There is no better way to personally capture the spirit of the American West than enjoying and collecting Western art.

Assiniboine Hunting Buffalo by Paul Kane
Western art is a storyteller’s art. It weaves a tale of strong men and women braving a new and sometimes savage frontier. It is a tale filled with striking vistas, vast and wide, as deep as the prairie and as tall as the sky. Western art is a story peopled by ruggedly beautiful individuals - grizzled cowboys, noble Native Americans, hardy settlers, colorful gamblers, determined railroaders, devout missionaries, and dangerous outlaws.
The story of Western art is their story, and their struggle, against an unyielding world of hot sun, heavy rains, vast distances, and even each other. It is often a lonely battle – the solitary cowboy, the quiet Native American and his trusty Palomino, the single gunfighter with the sun at his back, walking down an empty street to meet his fate.
Western art encompasses many genres – the Western landscape, cowboy art, Native American art, and equestrian or horse art, to name a few.
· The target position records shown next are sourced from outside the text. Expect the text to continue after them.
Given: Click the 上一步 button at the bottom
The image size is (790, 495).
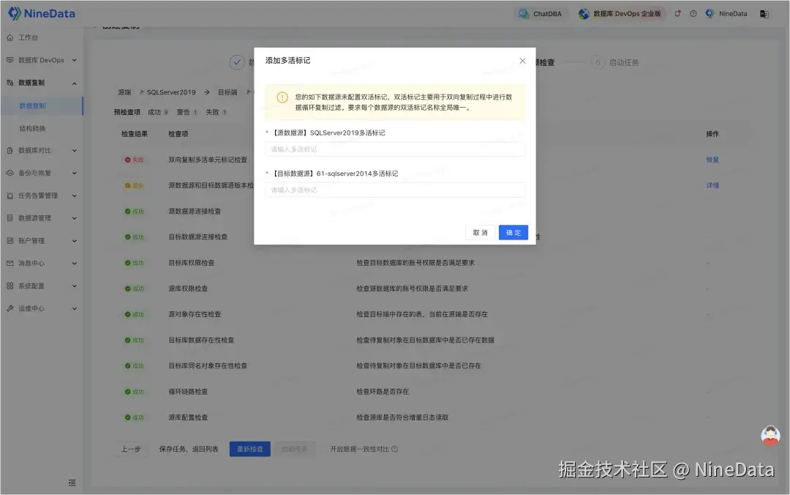Looking at the screenshot, I should point(132,449).

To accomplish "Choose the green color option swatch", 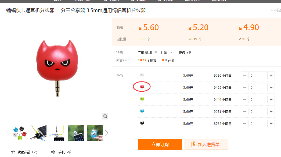I will pyautogui.click(x=142, y=99).
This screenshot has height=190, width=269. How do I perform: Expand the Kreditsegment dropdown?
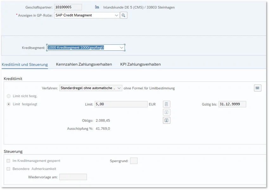(x=121, y=48)
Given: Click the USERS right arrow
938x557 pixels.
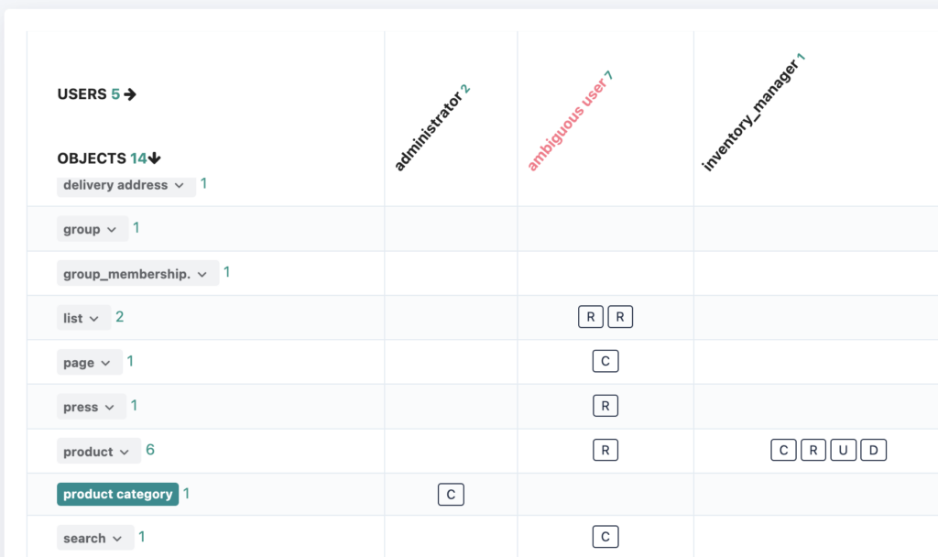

All are characterized by the story they tell, and the greater the artist and the greater the individual painting or sculpture, the more they capture the spirit of the West.
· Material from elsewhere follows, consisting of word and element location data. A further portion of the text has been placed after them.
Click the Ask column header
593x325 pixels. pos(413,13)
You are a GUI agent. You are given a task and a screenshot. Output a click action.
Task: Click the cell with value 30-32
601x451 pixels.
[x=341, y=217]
I first fell in love with Western art when I saw my first painting by Frederic Remington in a coffee table book at my grandmother’s small house in rural Oregon. The painting was “Aiding a Comrade”, and depicted a cowboy fallen from his horse at full gallop, and his two companions desperately trying to help him. I was struck by the sheer physicality of the action it conveyed – I could almost hear the horses neighing wildly, the thundering of hooves, the panicked cry for help. Even more, I wanted to know who these three riders were, and why they were being pursued, and whether or not they survived the chase.
This is the magic of Western art – the way their story becomes yours. How each brief moment captured in a painting or a sculpture begins your own very personal journey into the great romance of the West that was.